So ist das nun mal mit Interpretationen. Das Gericht hat im Urteil seitenlang erklärt, wie es zu den seinigen gekommen ist. Bisher lese ich als „Gegenargumente“ hier immer nur, dass „alles“ zu Lasten des armen M gewürdigt worden sei. Eine sachliche Auseinandersetzung damit, warum die Interpretationen des Gerichts haltlos sein sollen, findet nicht statt.
Ich habe gerade eine solche sachliche Auseinandersetzung in Bezug auf die Abhöraktion versucht. Dass das Gericht seine Interpretationen seitenlang begründet, ist doch kein Qualitätsmerkmal. Oder was willst du uns mit dem Adjektiv sagen?

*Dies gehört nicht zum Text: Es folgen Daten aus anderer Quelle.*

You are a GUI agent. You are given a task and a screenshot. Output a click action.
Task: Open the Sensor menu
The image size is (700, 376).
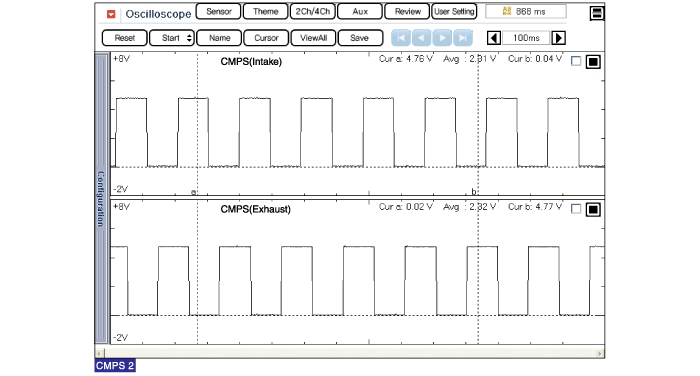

Die Gegenargumente richten sich sehr wohl in der Sache auf bestimmte Details und nicht nur darauf, dass "alles zu Lasten von Mazurek" gelaufen sei. Aber gerade diese Detailkritik lässt du ja auch nicht gelten (s.u.).
Zitat von AndanteAndante schrieb:Rationalheld schrieb:
Die Kritiker stellen nicht in Frage, dass ein Tannenwald vorliegt, wenn nur ein paar Laubbäume da sind.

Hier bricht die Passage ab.